- **What you have to do**
Write out exactly the lines below starting at the one containing "You are a computer-use agent." and ending at the one containing "The width and". Omit every picture.

- **Input data**
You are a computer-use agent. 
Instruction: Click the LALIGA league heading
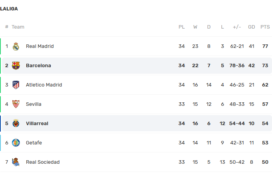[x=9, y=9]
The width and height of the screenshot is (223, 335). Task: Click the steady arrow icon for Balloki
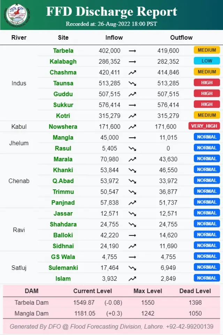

---

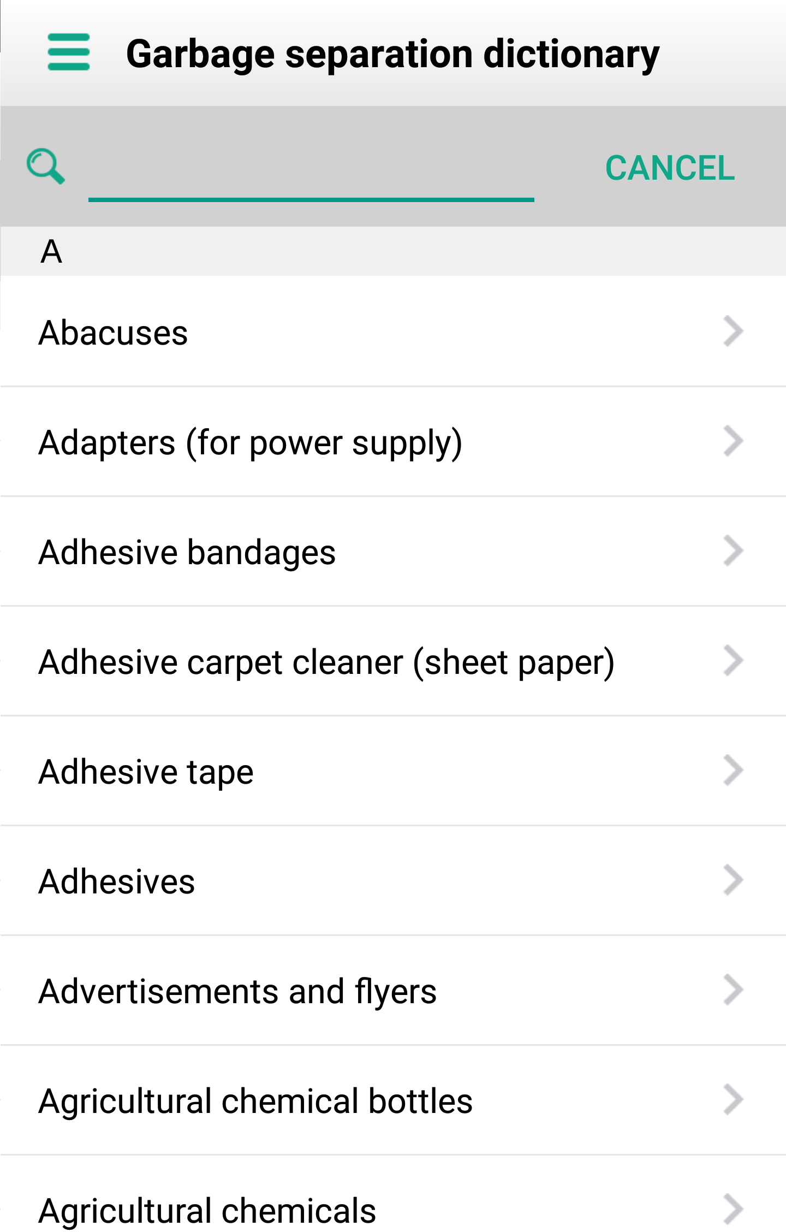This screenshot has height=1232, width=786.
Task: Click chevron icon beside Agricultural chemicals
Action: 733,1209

---

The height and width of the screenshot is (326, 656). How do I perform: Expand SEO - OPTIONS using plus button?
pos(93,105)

- **Task answer**
You are a computer-use agent. 
Instruction: Click the LALIGA league heading
[x=9, y=9]
The width and height of the screenshot is (223, 335). Task: Click the steady arrow icon for Balloki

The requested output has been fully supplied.